The book: The Cost of Bad Behavior: How Incivility Is Damaging Your Business and What to Do About It, by Christine Pearson and Christine Porath; Portfolio; July 2009.

The big idea: Dodgy ethics and accounting pale beside the plague of bad office behavior. But the authors contend that workplace incivility is a quantifiable and correctable scourge.

The backstory: Management professors Pearson and Porath began by looking for early signs of workplace homicides.

Retaliation nation: Bad behavior costs money when talented sufferers leave. Here we learn that one bully can create an army of silent saboteurs among those who stay behind.

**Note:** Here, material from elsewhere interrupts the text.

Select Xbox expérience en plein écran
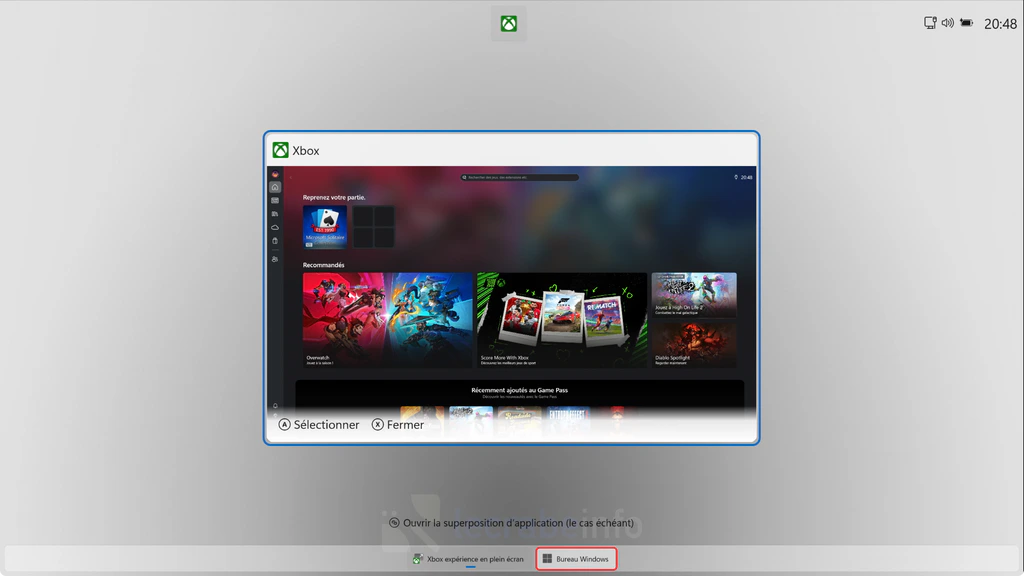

If you read nothing else: "Top Ten Things a Firm Should Do to Create a Civil Workplace." Incivility is contagious, so screen prospective clients as well as employees. Departing employees grow more candid, so wait six months before debriefing them. Bosses get away with bad behavior when no one calls them on it, so offer a cash reward to anyone who catches you badmouthing an employee.

Pass it to: Human resources, obviously, and middle management. Come to think of it, just leave copies for everyone wanting in the sweetness-and-light department.

Rigor rating: 10 (1=Who Moved My Cheese?; 10=Good to Great). The authors gathered information from 9,000 victims, witnesses, and perpetrators of workplace loutishness and conducted multiple behavioral experiments.